Hawk & the Dove #6 (On Sale: April 24, 1969) has a nice cover by Gil Kane.
The full-length Hawk & the Dove strip, "Judgment in a Small, Dark Place." is written and penciled by Gil Kane and inked by John Celardo. One night Hank and Don get to their father's office just in time to scare off a would-be kidnapper. Hank chases the bad guy as Hawk, but loses him when momentarily blinded by a passing car. The judge is unharmed, but none of them got a good look at the attacker and the judge warns the boys not to worry their mother over the incident. The next day the boys return home from school to find their house in shambles and their mother unconscious on the floor.
She had only fainted and when she comes to she says she interrupted a man kidnapping their father. Hank once again takes off alone and scours the city as Hawk looking for information on his father. He does it by busting a few heads till he learns of a hood named Max Leland who was bragging that he was going pay the judge back. Hawk breaks into Leland's apartment and more head-busting ensues.

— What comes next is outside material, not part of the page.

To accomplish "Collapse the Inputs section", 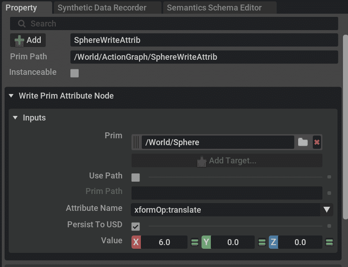I will click(x=15, y=117).
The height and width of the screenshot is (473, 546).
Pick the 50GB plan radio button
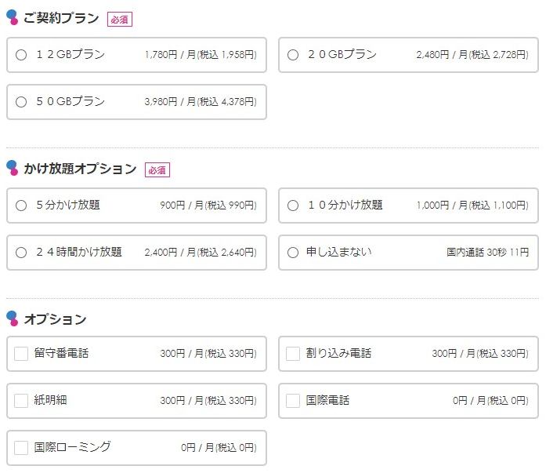click(x=21, y=102)
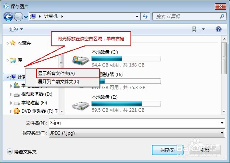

Meanwhile Don has been scouring his father's files looking for clues and finds a chart with a familiar face, a man named Karl MacArthur who died in prison. Don realizes that they had a part-time gardener named Arthur who looked a lot like MacArthur. Don leaves and as Dove tracks down Arthur's home in the country. Snooping around he finds Arthur is holding his father in a small cage in his basement.
Hawk has gotten from Leland a description of a man he says jumped Judge Hall before Leland himself got a chance. From the description Hank realizes it is their old gardener Arthur and heads out after him. By eavesdropping Dove learns that since his father died in a cell that Judge Hall put him into, Arthur plans on seeing that the Judge is given the same fate. Dove sees that all of the windows in the house are fitted with alarms so he shimmies up the nearby power poll to cut the electricity to the house.
From that perch Dove sees Hawk running toward the house and smashing through the door. Dove cuts the lights and a fight ensues in the dark. When the lights are switched back on Hawk makes quick work of Arthur. On the final page the Judge rails against the Hawk and the Dove for endangering his life, thinking for certain that he could have talked Arthur out of it eventually without any dangerous gun play.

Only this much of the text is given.